SocialGuide founder and CEO Sean Casey is counting on it. In the last four months, his Brooklyn, N.Y.-based startup has combed through the comments of around 14 million people on Twitter and Facebook, through those sites' public interfaces, to create a live look at which shows are drawing the most buzz -- at least among the chronically Net-connected set.
All told SocialGuide, which launched in early April, has followed some 90 million social TV comments since Jan. 1, tracking broadcast networks and more than 150 of the most popular cable networks, according to Casey.

Based on that data, SocialGuide presents a real-time ranking of the relative "social engagement" for shows currently on-air and coming up in the next two hours. The site tracks more than 4,500 unique programs that aired on TV across the U.S. in a given week.

"Set-top guides haven't changed at all over the last several years. The channels are in the numerical order the cable company set," Casey said. SocialGuide ranks channels based on popularity: "We've done a good job of finding out what people are watching and what they're talking about."

Most of SocialGuide's data comes from Twitter, and there's some question of how representative the site is of the general population -- only 8% of online users in the U.S. actively tweet, according to a December 2010 report by the Pew Internet and American Life Project.

Casey, though, argued that social-media users are younger and more tech-savvy, which are the exact demographic TV networks are trying to reach.

In analyzing Twitter and Facebook comments, SocialGuide separates the wheat from the chaff -- for example, determining if a tweet is about, say, the Oprah Winfrey Show as opposed to Oprah the celebrity -- using various parameters, including time of day and different algorithms. The general approach is similar to the one employed by Trendrr, a provider of social measurement data for businesses that tracks Twitter, blogs and other Web sources (which supplies the Multichannel News Buzz Meter weekly ranking).

SocialGuide is geared toward providing a barometer of social activity about live TV and doesn't account for delayed viewing of shows on DVR. Casey, however, argues that the buzz is generated by people commenting in real-time: "If people are having a DVR experience, the chance of them being social about it is much smaller," he said. "The most important commenters are the ones watching it first."

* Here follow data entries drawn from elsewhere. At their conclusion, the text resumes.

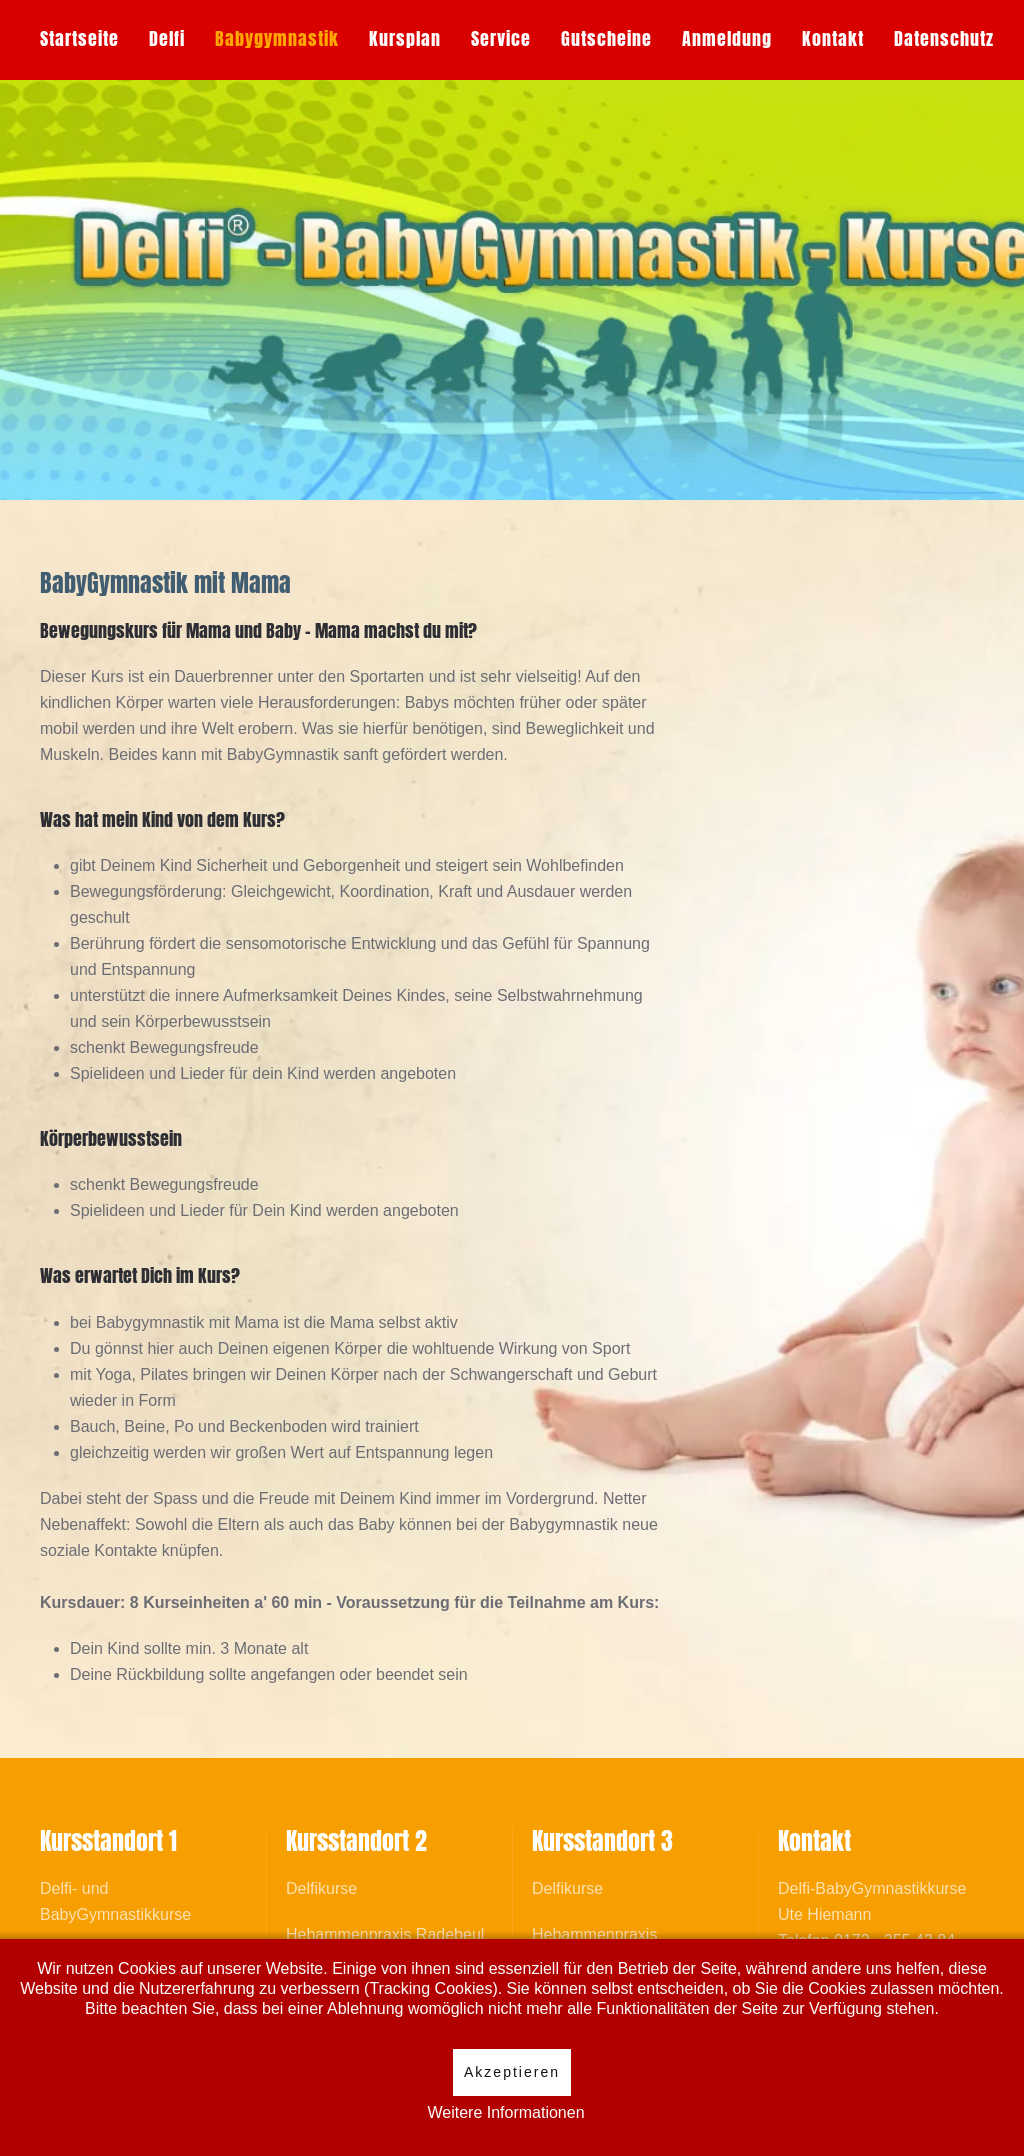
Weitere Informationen (505, 2112)
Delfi (167, 39)
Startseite (79, 39)
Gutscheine (606, 39)
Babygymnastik (277, 39)
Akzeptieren (512, 2072)
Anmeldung (727, 39)
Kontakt (833, 39)
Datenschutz (944, 39)
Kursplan (405, 39)
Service (501, 39)
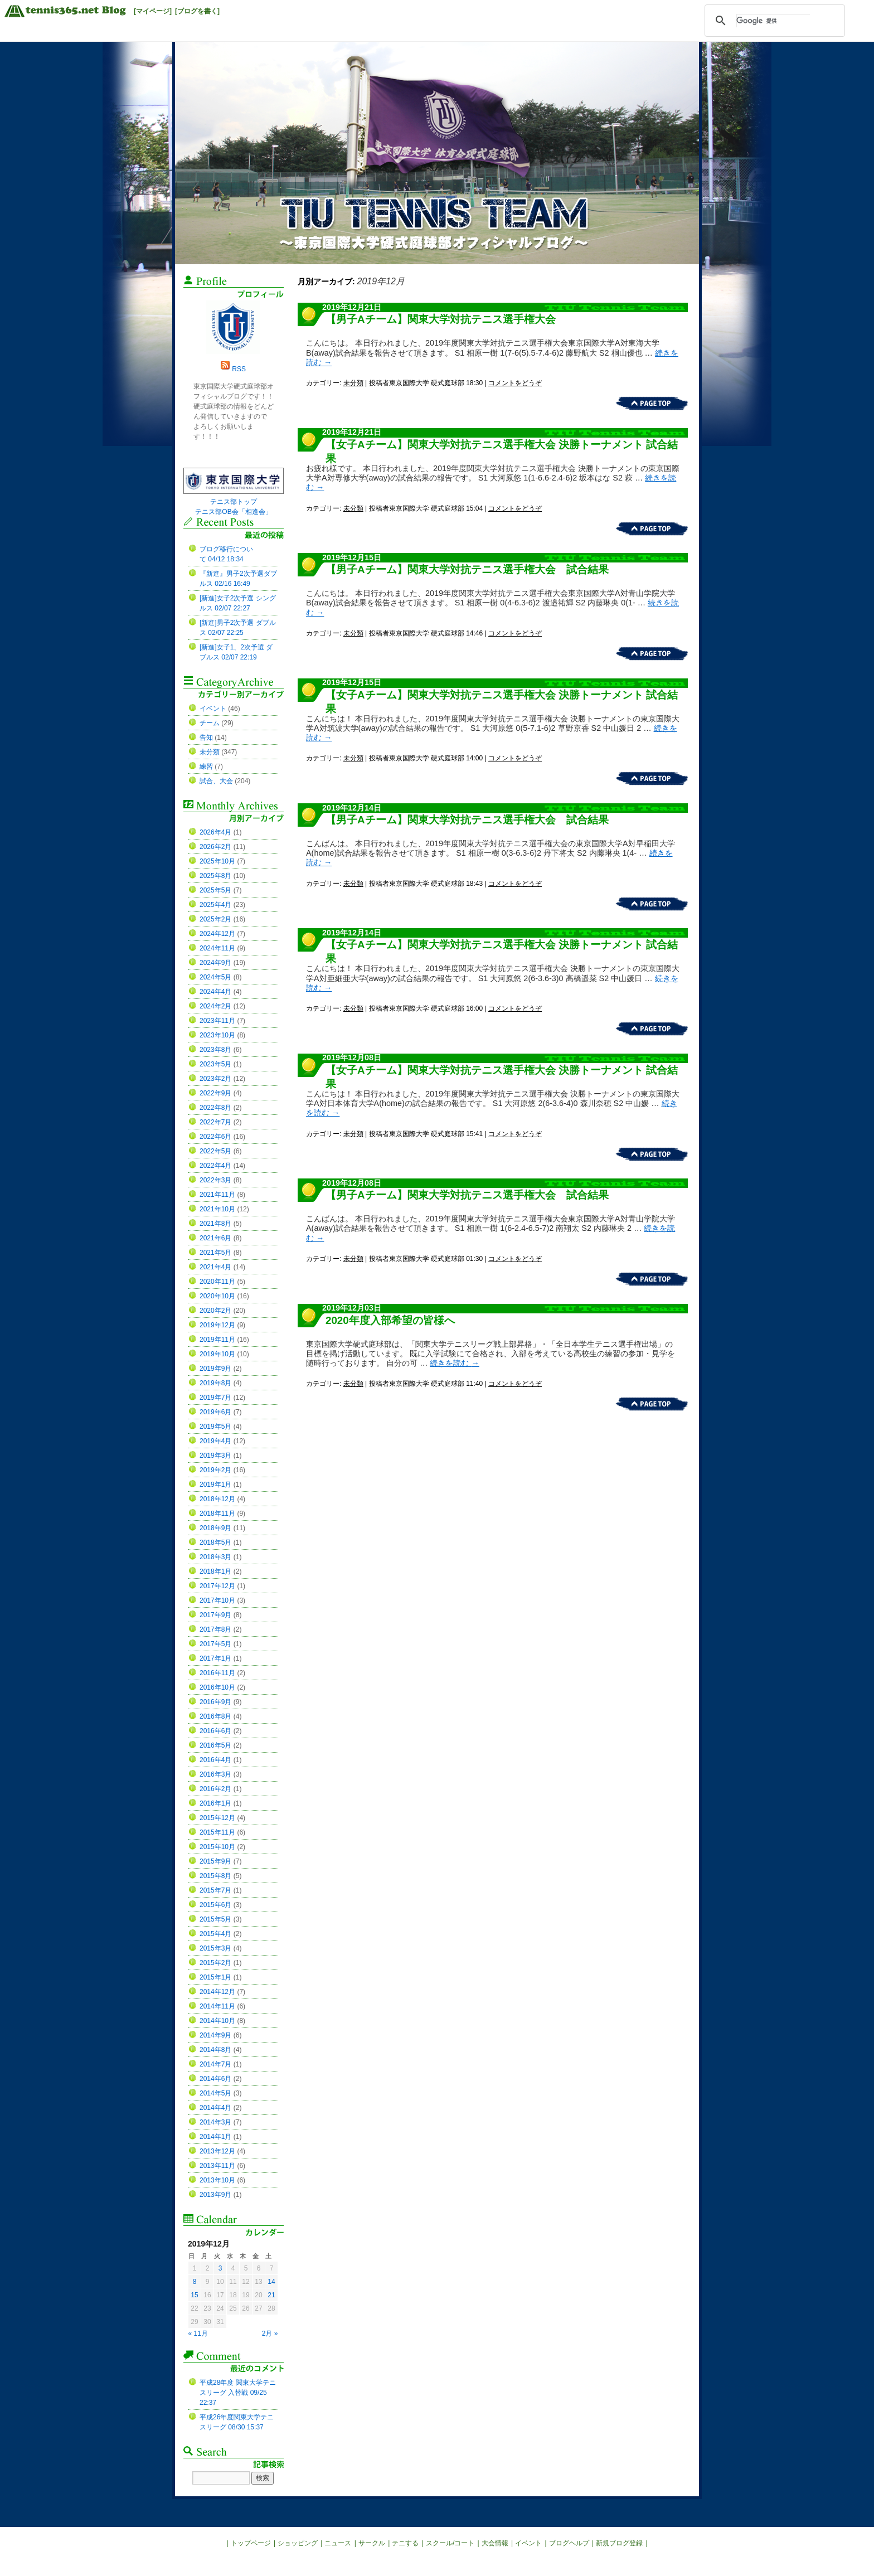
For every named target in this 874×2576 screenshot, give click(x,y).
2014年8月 (215, 2050)
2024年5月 (215, 977)
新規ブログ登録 (619, 2543)
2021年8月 (215, 1224)
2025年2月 (215, 919)
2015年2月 (215, 1963)
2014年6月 (215, 2079)
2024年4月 (215, 992)
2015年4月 (215, 1934)
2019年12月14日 (351, 807)
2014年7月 (215, 2064)
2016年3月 (215, 1774)
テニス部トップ (233, 502)
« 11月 (198, 2333)
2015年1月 (215, 1977)
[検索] (773, 20)
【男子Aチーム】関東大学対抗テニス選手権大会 (441, 319)
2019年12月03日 (351, 1307)
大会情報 (495, 2543)
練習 (206, 766)
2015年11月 (217, 1832)
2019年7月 (215, 1397)
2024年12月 (217, 934)
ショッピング (298, 2543)
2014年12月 (217, 1992)
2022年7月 (215, 1122)
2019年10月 (217, 1354)
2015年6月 (215, 1905)
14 (271, 2282)
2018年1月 (215, 1571)
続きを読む (454, 1363)
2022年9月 (215, 1093)
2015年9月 (215, 1861)
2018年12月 (217, 1499)
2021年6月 (215, 1238)
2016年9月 (215, 1702)
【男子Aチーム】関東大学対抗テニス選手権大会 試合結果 (467, 569)
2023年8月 (215, 1050)
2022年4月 (215, 1166)
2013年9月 (215, 2195)
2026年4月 (215, 832)
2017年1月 (215, 1658)
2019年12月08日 (351, 1057)
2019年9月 (215, 1368)
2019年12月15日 (351, 557)
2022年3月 (215, 1180)
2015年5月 (215, 1919)
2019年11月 (217, 1339)
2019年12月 (217, 1325)
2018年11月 (217, 1513)
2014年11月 (217, 2006)
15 (194, 2295)
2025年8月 (215, 876)
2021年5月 (215, 1253)
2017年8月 (215, 1629)
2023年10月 (217, 1035)
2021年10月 (217, 1209)
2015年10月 (217, 1847)
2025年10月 (217, 861)
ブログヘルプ (569, 2543)
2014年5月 (215, 2093)
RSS (239, 369)
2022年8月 (215, 1108)
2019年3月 (215, 1455)
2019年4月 (215, 1441)
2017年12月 (217, 1586)
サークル (371, 2543)
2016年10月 (217, 1687)
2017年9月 (215, 1615)
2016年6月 (215, 1731)
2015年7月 (215, 1890)
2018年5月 (215, 1542)
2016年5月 (215, 1745)
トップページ (251, 2543)
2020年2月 (215, 1310)
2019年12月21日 (351, 307)
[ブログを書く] (197, 11)
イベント (213, 708)
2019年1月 (215, 1484)
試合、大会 (216, 781)
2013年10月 (217, 2180)
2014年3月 (215, 2122)
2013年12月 (217, 2151)
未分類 (353, 383)
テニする (405, 2543)
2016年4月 (215, 1760)
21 (271, 2295)
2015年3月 (215, 1948)
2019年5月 (215, 1426)
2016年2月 (215, 1789)
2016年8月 (215, 1716)
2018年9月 (215, 1528)
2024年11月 (217, 948)
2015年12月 (217, 1818)
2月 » (270, 2333)
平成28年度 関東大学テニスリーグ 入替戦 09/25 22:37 (238, 2393)
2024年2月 (215, 1006)
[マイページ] (153, 11)
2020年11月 (217, 1281)
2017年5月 (215, 1644)
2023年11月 (217, 1021)
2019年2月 (215, 1470)
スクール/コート (450, 2543)
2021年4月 (215, 1267)
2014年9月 (215, 2035)
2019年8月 (215, 1383)
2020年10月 (217, 1296)
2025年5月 (215, 890)
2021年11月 (217, 1195)
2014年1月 (215, 2137)
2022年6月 (215, 1137)
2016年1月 (215, 1803)
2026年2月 (215, 847)
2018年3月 (215, 1557)
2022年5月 (215, 1151)
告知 (206, 737)
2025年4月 (215, 905)
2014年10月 (217, 2021)
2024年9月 (215, 963)
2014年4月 (215, 2108)
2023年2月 (215, 1079)
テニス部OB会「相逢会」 (233, 512)
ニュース (337, 2543)
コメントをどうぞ (515, 383)
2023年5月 (215, 1064)
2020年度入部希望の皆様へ (390, 1320)
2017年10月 (217, 1600)
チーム (210, 723)
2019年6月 (215, 1412)
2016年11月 (217, 1673)
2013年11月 (217, 2166)
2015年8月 (215, 1876)
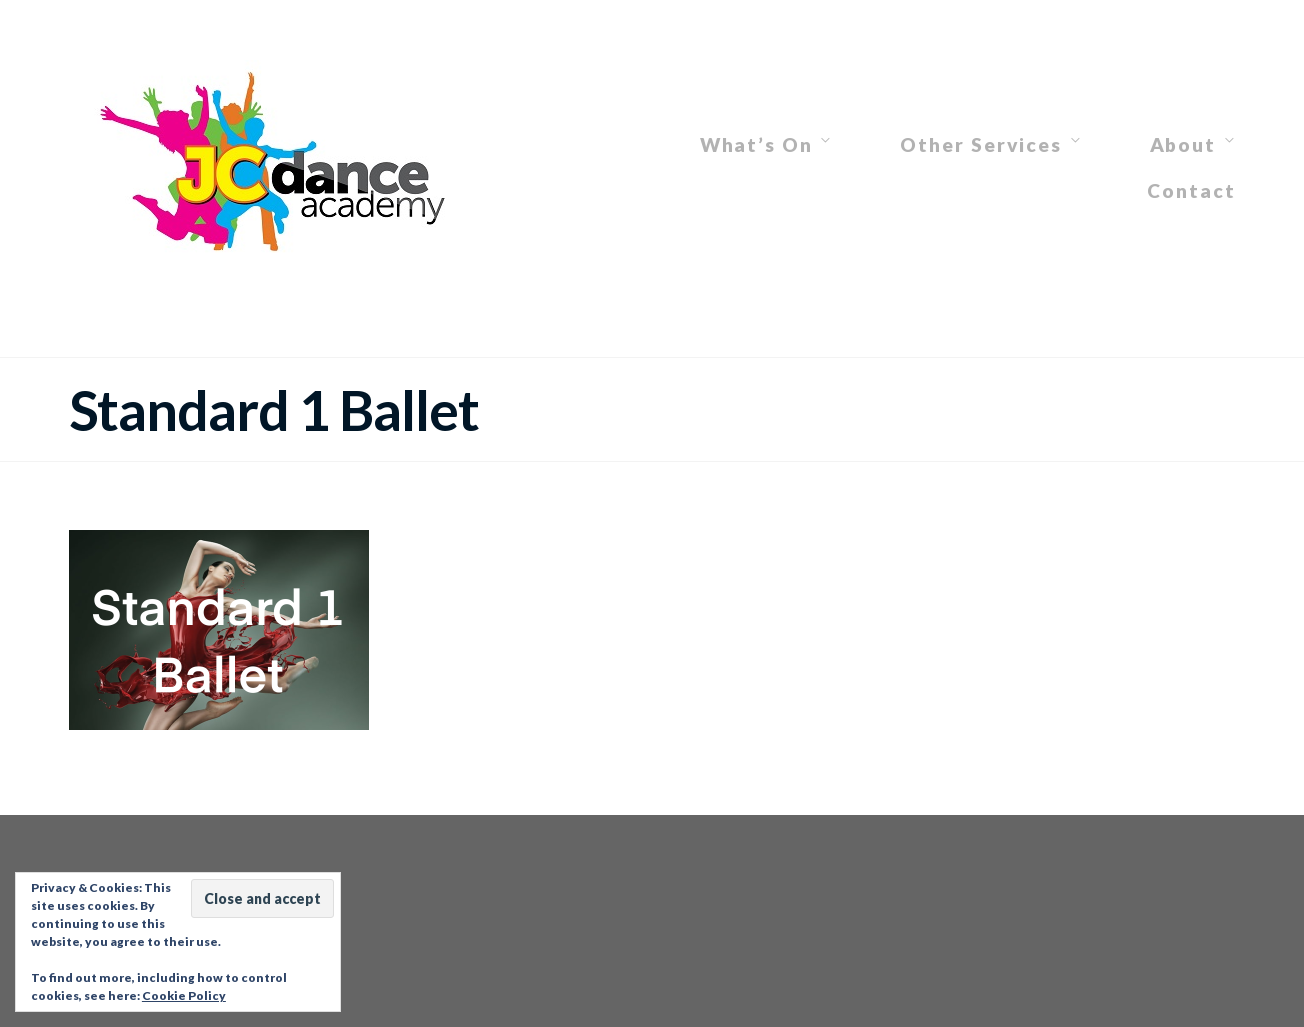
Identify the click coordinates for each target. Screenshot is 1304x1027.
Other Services (981, 144)
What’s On (756, 144)
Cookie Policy (184, 995)
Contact (1191, 190)
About (1183, 144)
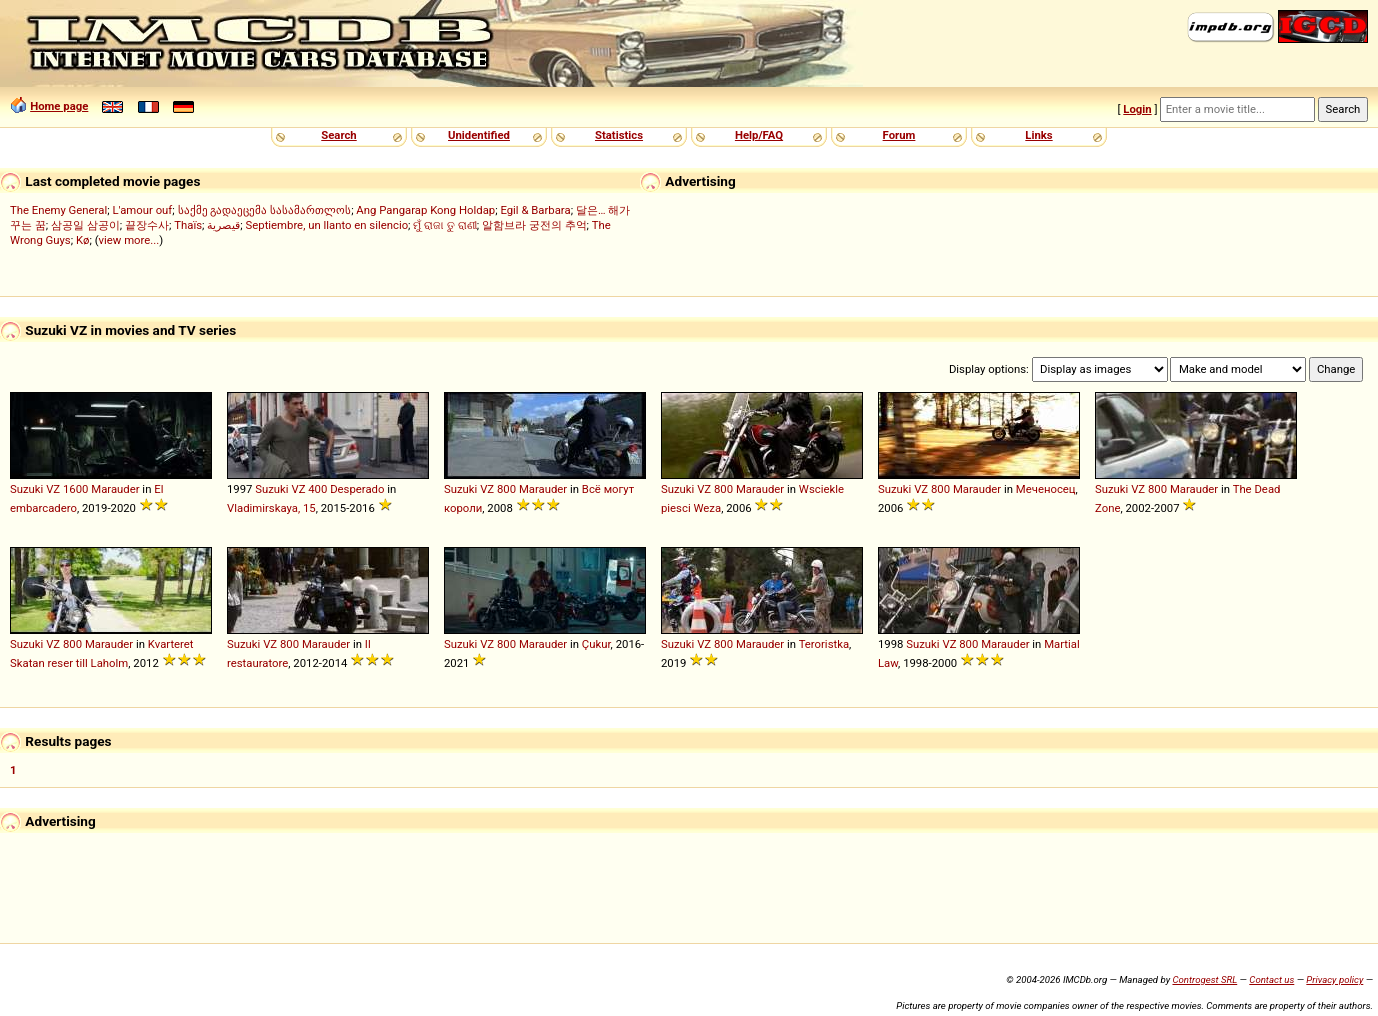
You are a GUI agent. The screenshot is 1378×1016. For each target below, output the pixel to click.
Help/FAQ (759, 135)
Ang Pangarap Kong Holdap (425, 210)
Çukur (596, 644)
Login (1137, 109)
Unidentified (479, 135)
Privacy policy (1334, 979)
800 (506, 489)
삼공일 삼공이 (85, 225)
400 (317, 489)
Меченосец (1046, 489)
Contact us (1271, 979)
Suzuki (26, 489)
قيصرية (223, 225)
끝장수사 (147, 225)
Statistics (619, 135)
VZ (53, 489)
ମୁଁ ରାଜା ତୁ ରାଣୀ (444, 225)
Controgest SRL (1204, 979)
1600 (75, 489)
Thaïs (188, 225)
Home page (59, 106)
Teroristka (824, 644)
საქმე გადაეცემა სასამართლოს (265, 210)
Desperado (357, 489)
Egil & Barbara (535, 210)
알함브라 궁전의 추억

Other TV-oriented social sites for consumers, which let people interact with their friends and track what they're watching, include Miso, GetGlue, Philo and IntoNow, which was acquired earlier this week by Yahoo.

However, Casey pointed out, those all require explicit check-ins from users to indicate what they're watching at any given moment, whereas SocialGuide monitors millions of individual comments independently.

SocialGuide also has licensed TV listings info from Tribune Media Services, to let users select their pay-TV provider to see current listings for their service. Casey said the five-employee company is working to produce SocialGuide apps for the iPhone and Android-based devices in the next few weeks.

How is SocialGuide going to make money? Casey's main target: sponsorships with networks, to create branded experiences on SocialGuide.com and the forthcoming apps. "We're designing social experiences designed to drive live tune-in," he said.

SocialGuide raised $1.5 million in February from individual investors including Alex Zubillaga, former head of digital strategy for Warner Music Group. Casey most recently headed digital products for Kidzbop.com, a social site for kids, and has also worked at iVillage and Comcast.